Last Friday, we briefly discussed the Section 809 Panel's recommendations concerning the Defense Contract Audit Agency (DCAA). See "Section 809 Panel Issues First Report". Today we want to go into more detail on the Panel's second recommendation (Recommendation #6 Overall) concerning DCAA: Revise the elements of DCAA's annual report to Congress to incorporate multiple key metrics. Most of the following is taken verbatim from the Panel's report.
Congress’s reporting requirement for DCAA lacks critical metrics to adequately measure DCAA’s performance. To alter the conduct of the DoD’s financial and business system oversight functions, success must be defined to be consistent with improving mission focus, valuing time, and simplifying compliance.
Congress currently emphasizes the number of audit reports completed, and recovering or sustaining questioned costs, over measurements on the other advisory services DCAA provides—which are not mentioned in the report requirements today. DCAA’s annual report to Congress requires some measurements of delayed audits; however, the current report emphasizes the number of audits and questioned costs.
If DCAA is operating effectively, its success cannot be measured only in questioned and sustained costs. As DoD and contractor internal controls improve, there may be fewer costs to question and sustain. In contrast, worsening DoD and contractor internal controls may increase costs questioned and sustained. Similarly, DCAA’s success as an organization cannot be measured by the quantity of audits at the expense of quality. Congress’s current emphasis on questioned costs and DCAA’s emphasis on return on investment alone do not adequately demonstrate performance. DCAA is not, and should not, be considered a profit center. Most importantly, the current DCAA report has no measure of DCAA’s primary customers’ (contracting officer or acquisition team) satisfaction with the quality and timeliness of DCAA’s work.
Congress must measure DCAA’s success in a manner that helps DoD meet contract objectives. Although detecting contractor noncompliance is important, preventing noncompliance through education and training of contractors and contracting officers is DCAA’s original mission and the best use of its resources. Questioned costs and sustained costs should remain part of DCAA’s report to Congress; however, these metrics alone are misleading and should not be viewed in isolation of the other key parts of DCAA’s mission regarding service to the contracting offer and the acquisition team. The current report makes no mention of contracting officer or acquisition team satisfaction with the quality and timeliness of DCAA’s work, yet they are DCAA’s primary customer. Congress should measure DCAA using a balanced scorecard consisting of multiple key metrics to include the following:
- A description of the regulatory requirements that create compliance difficulties for contractors, including an analysis of how those regulatory requirements affect contractors of different sizes and industries.

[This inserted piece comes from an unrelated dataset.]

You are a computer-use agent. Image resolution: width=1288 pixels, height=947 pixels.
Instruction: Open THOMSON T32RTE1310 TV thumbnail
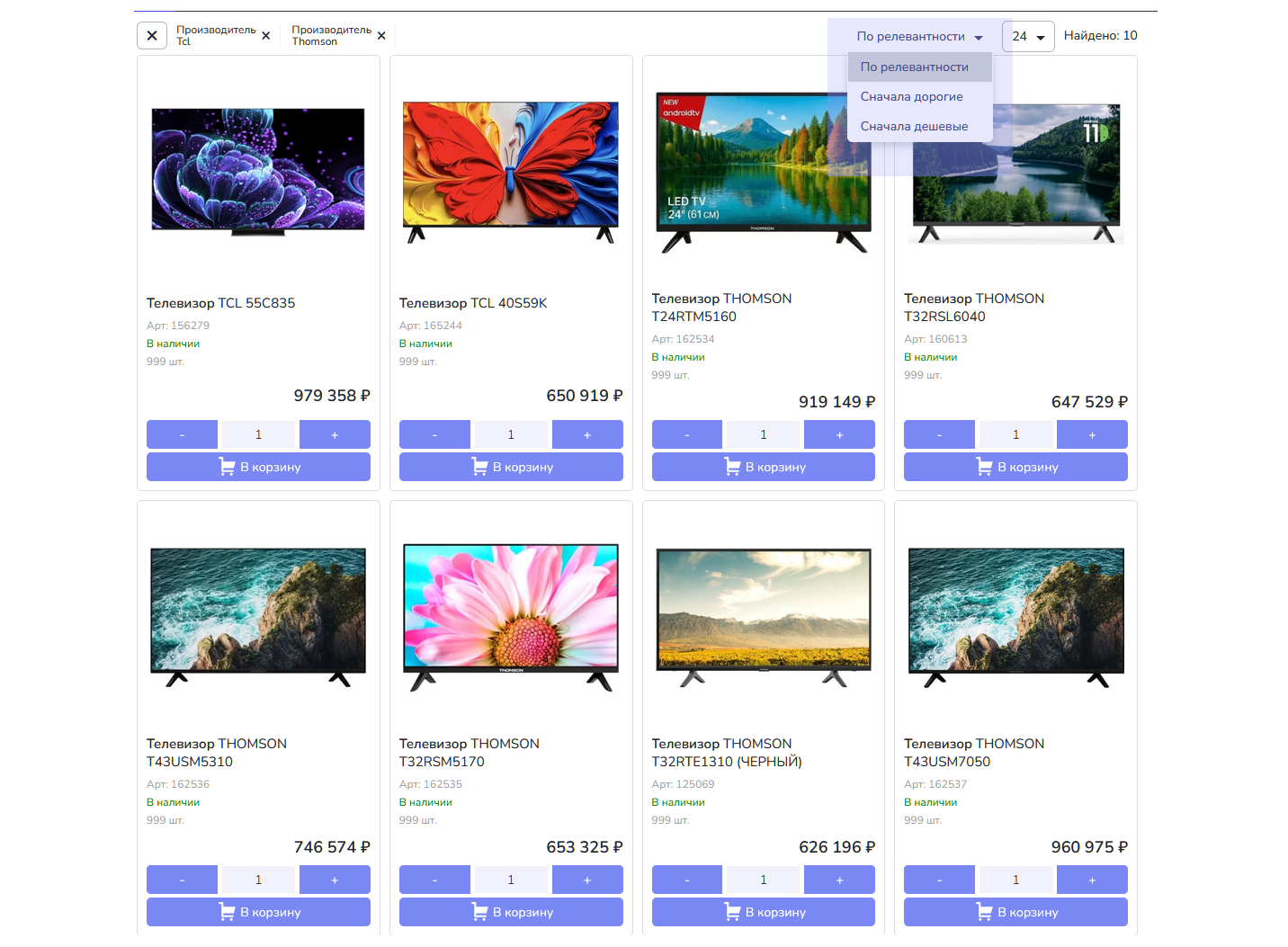[764, 616]
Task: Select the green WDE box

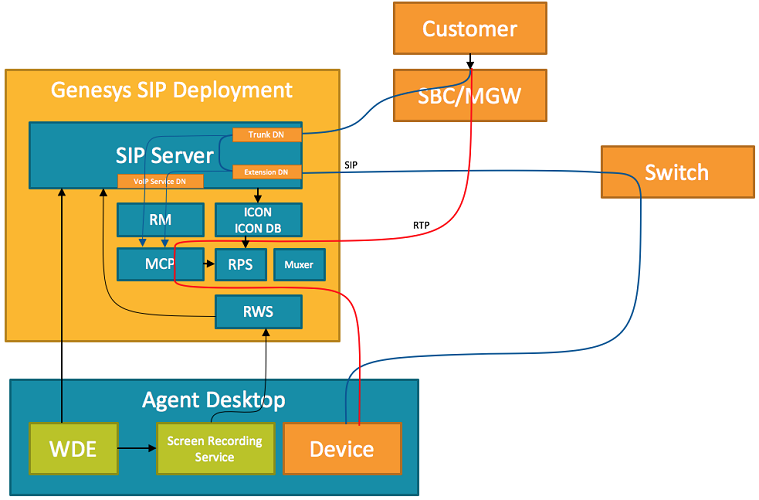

- The total number of new audit or advisory engagements, by type (preaward, incurred cost, other postaward, and business system), with time limits expiring during the fiscal year that were completed or were awaiting completion, as compared to total audit and advisory engagements completed or awaiting completion during the year.
- On‐time performance relative to time limits for each type of audit or advisory engagement (shown separately for the DCAA and qualified private auditors retained by the agency).
- The time limit (expressed in days) for each type of audit or advisory engagement, along with the shortest period, longest period, and average period of actual performance (shown separately for the DCAA and qualified private auditors retained by the agency).
- For preaward audits and advisory engagements of contractor costs, sustained costs as a total number and as a percentage of total questioned costs, where questioned costs are expressed as the impact on negotiable contract costs (shown separately for the DCAA and qualified private auditors retained by the agency).
- For postaward audits and advisory engagements of contractor costs, the questioned costs accepted by the contracting officers and contractors as a total number and as a percentage of total questioned costs, where questioned costs are expressed as the impact on reimbursable contract (shown separately for the DCAA and qualified private auditors retained by the agency).
- The aggregate cost of performing audits, set forth separately by type of audit.
- The ratio of sustained questioned costs to the aggregate costs of performing audits, set forth separately by type of audit.
- The total number and dollar value of postaward audits that are pending for a period longer than 1 year as of the end of the fiscal year covered by the report, and the fiscal year in which the qualified proposal was received, set forth separately by type of audit.
- A summary of the reasons for the difference between questioned and sustained costs shown in the statistical tables.
- A description of outreach actions towards industry to promote contract compliance and professional development of the DCAA workforce (shown separately for collaborative outreach actions and other outreach actions).
- A statistically representative survey of contracting officers from DoD buying commands and the DCMA and representatives of small and large businesses to measure the timeliness and effectiveness of audit and advisory services provided by the DCAA (shown separately for the DCAA and qualified private auditors retained by the agency).
You will no doubt have noted that the focus of this recommendation is designed to move DCAA back to supporting its primary customers; contracting officers and the acquisition community.